17 octobre 2007
Lycée Môquet à Châteaubriand : une fâcheuse équipe enseignante
Pitoyables, les enseignants du lycée Môquet de Châteaubriand (44), qui, le 22 octobre, s’apprêtent à accueillir en grande pompe le recteur d’Académie, envoyé par Sarkozy pour délivrer la bonne parole. « Nul d’entre nous ne saurait se plaindre d’une si éclatante reconnaissance », affirment-ils sans honte dans un communiqué de presse. Pendant qu’ils seront là, plantés au garde-à-vous, un de leurs collègues, Florimond Guimard, professeur des écoles à Marseille et militant d’Education sans frontières, comparaîtra devant le tribunal de grande instance d’Aix-en-Provence pour avoir apporté son soutien à un père de famille de deux enfants scolarisés menacé d’expulsion. Dans les jours qui suivent, d’autres enseignants passeront pour les mêmes raisons en justice. Aujourd’hui, qui sont les résistants ? Ceux qui se battent tous les jours contre la politique raciste et brutale de Sarkozy, risquant la prison ou ces pauvres pantins, zélateurs plus ou moins conscients de Sarkozy, pour qui l’esprit de résistance n’a plus de raison d’être depuis 1944, confondant courage et commémoration et qui font passer avant toute chose l’obéissance à une circulaire officielle ? Et pendant qu’ils écouteront les discours officiels et la Marseillaise règlementaire la larme à l’œil, de pauvres gens, poussés par la misère du monde, hommes, femmes et enfants, seront embarqués brutalement dans les aéroports par la police de Sarkozy.
Ces tristes enseignants de Châteaubriand, finalement, on sait bien de quel côté ils auraient été en 1940.

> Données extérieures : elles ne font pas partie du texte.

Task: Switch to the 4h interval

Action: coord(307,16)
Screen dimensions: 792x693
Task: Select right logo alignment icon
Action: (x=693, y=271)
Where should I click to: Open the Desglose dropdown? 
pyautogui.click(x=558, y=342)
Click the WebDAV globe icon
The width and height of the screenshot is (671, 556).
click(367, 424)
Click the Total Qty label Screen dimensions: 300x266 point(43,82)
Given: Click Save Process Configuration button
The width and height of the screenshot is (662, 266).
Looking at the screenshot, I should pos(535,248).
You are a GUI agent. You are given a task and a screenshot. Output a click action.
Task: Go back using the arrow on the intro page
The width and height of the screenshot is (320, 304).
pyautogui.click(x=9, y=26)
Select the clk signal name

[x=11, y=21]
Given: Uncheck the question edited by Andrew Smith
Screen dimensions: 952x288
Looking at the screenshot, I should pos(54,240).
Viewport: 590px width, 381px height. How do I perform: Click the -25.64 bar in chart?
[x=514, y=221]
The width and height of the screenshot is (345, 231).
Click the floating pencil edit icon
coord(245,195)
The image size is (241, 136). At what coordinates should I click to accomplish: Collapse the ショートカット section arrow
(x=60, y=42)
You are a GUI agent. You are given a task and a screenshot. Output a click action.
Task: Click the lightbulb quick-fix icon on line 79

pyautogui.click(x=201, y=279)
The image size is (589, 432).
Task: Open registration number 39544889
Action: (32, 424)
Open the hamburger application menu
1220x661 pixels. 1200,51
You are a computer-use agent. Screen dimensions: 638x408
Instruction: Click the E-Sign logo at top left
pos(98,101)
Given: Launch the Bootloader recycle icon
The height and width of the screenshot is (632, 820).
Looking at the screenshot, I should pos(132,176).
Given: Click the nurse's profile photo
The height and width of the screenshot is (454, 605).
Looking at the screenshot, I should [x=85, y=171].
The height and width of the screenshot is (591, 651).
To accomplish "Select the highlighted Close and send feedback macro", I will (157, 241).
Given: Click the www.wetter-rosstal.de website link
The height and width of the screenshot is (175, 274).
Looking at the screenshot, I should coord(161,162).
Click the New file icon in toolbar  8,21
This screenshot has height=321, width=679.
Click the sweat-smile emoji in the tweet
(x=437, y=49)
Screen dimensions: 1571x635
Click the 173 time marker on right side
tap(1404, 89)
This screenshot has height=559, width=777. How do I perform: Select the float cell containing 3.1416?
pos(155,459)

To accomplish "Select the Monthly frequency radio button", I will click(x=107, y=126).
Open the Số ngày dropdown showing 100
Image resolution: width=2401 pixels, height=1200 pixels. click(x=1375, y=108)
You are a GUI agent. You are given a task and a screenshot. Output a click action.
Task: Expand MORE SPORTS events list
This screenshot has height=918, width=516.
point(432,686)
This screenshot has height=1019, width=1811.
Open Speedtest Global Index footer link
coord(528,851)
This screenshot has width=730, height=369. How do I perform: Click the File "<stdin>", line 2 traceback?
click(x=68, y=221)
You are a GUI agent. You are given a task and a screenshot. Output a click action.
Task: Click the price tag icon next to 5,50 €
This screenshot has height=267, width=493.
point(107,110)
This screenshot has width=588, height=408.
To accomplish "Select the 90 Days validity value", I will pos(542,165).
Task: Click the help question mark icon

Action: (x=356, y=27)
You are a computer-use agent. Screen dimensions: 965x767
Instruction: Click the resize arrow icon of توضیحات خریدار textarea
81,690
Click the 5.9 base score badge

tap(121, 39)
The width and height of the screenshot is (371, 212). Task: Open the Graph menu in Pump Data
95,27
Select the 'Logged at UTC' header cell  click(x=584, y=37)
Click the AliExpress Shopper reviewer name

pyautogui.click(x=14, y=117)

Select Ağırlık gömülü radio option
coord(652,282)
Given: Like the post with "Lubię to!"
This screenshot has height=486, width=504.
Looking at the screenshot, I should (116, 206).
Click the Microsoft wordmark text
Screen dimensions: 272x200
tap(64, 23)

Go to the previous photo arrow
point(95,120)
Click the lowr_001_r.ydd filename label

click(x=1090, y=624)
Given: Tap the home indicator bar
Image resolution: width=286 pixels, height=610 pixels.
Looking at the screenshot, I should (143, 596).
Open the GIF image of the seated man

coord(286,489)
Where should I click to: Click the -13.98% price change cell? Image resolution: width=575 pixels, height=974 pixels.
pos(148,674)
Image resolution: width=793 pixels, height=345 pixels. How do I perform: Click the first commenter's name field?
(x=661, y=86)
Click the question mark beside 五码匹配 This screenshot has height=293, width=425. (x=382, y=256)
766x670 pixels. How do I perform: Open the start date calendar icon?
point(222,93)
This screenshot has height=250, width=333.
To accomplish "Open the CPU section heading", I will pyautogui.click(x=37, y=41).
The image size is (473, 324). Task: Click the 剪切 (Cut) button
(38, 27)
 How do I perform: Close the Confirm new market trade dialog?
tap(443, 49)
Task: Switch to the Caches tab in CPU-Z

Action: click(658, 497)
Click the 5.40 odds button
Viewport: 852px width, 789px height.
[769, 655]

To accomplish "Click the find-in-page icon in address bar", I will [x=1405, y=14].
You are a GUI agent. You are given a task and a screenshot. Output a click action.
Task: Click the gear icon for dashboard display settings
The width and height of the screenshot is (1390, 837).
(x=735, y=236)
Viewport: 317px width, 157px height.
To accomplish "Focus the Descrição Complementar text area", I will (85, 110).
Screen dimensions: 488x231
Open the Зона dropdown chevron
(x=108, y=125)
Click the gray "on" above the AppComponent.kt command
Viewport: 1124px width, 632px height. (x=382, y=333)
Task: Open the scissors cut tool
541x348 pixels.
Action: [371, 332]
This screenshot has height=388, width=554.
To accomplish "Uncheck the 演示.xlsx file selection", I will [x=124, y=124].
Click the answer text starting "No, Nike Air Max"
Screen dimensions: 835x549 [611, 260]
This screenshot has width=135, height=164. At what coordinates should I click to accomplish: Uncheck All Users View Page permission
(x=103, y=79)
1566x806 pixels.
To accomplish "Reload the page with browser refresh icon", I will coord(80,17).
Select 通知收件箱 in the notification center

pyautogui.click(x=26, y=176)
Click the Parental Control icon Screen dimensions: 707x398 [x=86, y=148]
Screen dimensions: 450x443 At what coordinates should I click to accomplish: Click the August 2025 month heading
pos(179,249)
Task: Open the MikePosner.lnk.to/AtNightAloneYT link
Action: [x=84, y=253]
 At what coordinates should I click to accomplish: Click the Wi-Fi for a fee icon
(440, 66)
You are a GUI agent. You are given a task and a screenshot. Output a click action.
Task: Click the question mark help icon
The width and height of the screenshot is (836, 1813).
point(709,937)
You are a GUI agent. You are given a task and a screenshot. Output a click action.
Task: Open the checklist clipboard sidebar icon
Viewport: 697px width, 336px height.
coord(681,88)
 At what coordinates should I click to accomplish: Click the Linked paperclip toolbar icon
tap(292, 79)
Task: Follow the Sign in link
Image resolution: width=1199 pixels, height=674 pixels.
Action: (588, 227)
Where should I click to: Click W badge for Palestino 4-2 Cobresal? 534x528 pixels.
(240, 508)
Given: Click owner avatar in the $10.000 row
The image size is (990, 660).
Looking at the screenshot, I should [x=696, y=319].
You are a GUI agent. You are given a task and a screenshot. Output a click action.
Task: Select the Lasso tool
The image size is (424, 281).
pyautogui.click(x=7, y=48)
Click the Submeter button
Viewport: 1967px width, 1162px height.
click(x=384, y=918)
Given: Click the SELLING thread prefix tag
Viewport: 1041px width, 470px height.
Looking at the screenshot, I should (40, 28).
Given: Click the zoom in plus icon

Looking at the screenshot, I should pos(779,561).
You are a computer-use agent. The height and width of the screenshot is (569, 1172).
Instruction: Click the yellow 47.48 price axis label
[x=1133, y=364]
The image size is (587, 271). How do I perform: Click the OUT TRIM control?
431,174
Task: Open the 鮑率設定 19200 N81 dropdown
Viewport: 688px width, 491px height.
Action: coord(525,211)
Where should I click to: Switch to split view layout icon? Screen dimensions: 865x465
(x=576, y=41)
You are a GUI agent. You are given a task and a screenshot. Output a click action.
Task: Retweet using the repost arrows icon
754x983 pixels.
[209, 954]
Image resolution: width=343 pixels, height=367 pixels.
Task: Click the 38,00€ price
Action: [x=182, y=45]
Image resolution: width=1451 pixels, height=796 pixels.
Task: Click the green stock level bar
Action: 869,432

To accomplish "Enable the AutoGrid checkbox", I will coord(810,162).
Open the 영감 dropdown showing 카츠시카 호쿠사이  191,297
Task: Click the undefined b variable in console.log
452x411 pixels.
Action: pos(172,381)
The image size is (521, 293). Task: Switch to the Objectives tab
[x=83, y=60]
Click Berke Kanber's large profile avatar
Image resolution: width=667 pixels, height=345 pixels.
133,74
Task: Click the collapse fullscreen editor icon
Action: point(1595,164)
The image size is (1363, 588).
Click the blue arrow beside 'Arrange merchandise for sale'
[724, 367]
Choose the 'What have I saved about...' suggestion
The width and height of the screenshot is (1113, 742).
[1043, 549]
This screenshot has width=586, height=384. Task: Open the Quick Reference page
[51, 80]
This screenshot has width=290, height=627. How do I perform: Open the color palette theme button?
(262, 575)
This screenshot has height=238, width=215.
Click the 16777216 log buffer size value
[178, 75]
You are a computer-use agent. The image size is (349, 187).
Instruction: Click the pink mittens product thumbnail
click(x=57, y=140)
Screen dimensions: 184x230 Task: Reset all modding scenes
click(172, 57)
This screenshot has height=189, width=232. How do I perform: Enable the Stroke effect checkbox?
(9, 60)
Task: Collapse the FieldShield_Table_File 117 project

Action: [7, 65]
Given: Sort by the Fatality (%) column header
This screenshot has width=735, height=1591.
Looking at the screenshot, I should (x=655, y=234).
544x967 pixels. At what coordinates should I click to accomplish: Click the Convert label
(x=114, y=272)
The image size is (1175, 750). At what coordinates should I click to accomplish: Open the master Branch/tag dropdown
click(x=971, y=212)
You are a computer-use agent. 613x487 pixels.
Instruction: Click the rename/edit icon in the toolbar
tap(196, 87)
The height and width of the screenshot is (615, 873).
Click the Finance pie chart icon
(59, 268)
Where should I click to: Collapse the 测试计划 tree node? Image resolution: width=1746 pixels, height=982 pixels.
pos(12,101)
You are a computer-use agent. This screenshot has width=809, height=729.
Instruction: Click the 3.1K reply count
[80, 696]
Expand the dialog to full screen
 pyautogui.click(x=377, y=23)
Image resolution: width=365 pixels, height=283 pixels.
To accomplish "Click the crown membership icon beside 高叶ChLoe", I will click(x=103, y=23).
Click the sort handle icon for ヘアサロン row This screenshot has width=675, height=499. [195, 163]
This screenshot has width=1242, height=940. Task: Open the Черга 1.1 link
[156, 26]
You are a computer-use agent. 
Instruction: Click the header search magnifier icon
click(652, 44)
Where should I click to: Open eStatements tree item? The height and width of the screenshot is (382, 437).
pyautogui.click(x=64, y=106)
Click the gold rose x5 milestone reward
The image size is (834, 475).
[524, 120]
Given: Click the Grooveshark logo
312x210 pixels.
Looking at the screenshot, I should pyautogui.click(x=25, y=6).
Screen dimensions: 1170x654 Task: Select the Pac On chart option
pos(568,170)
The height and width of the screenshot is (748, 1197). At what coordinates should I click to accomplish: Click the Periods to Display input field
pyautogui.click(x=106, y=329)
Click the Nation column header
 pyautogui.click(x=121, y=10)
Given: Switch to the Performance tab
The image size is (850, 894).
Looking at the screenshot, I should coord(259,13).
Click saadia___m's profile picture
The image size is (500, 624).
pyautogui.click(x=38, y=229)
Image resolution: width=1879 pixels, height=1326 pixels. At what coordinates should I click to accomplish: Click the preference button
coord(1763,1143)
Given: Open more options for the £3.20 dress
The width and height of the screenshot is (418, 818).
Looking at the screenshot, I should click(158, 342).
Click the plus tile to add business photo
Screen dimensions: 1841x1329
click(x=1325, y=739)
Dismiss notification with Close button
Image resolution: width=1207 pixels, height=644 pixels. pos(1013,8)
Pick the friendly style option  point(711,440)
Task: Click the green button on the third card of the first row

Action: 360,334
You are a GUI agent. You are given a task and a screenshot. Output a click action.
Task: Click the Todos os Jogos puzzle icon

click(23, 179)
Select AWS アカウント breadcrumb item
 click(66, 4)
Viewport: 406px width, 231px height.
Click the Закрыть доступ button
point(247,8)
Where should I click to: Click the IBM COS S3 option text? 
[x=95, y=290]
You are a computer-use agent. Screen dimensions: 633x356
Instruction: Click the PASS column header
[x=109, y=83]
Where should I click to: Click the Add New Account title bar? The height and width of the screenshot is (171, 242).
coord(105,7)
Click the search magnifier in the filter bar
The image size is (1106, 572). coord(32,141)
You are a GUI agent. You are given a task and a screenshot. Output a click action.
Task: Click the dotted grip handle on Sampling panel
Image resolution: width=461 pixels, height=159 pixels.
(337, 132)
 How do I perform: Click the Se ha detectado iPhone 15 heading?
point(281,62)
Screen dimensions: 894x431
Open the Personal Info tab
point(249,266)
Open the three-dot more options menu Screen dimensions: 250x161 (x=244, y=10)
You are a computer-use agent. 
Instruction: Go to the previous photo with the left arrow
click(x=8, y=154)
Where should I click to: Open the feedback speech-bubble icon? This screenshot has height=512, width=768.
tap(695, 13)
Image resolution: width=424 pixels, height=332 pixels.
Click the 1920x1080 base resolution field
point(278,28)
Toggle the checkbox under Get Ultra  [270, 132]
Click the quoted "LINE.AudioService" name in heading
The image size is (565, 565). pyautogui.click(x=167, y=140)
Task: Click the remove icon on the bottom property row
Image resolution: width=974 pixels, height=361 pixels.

22 octobre : les élèves donnent l'exemple
Parmi les initiatives prévues lundi prochain, on en relève une, initiée par «des élèves et anciens élèves du lycée Carnot» qui appelle à un «vaste rassemblement de protestation» (1) contre la présence de Sarkozy dans leur établissement. Contre ce qu’ils considèrent comme «une véritable profanation de sépulture», leur «lettre aux professeurs» sollicite ceux-ci dans ces termes : «Professeurs, nous vous invitons à suivre vos élèves […]. Nous attendons votre aide […]. Nous savons que certains d’entre vous pensent qu’il est de leur devoir (et c’est l’argument le plus confortable), en tant que fonctionnaires, de suivre les ordres de l’Etat. Mais la seule chose que nous devons suivre, c’est ce que nous indique notre propre conscience ; et vous qui êtes nos professeurs, vous vous devez de nous montrer l’exemple : parfois, il faut savoir désobéir au nom d’un idéal supérieur.»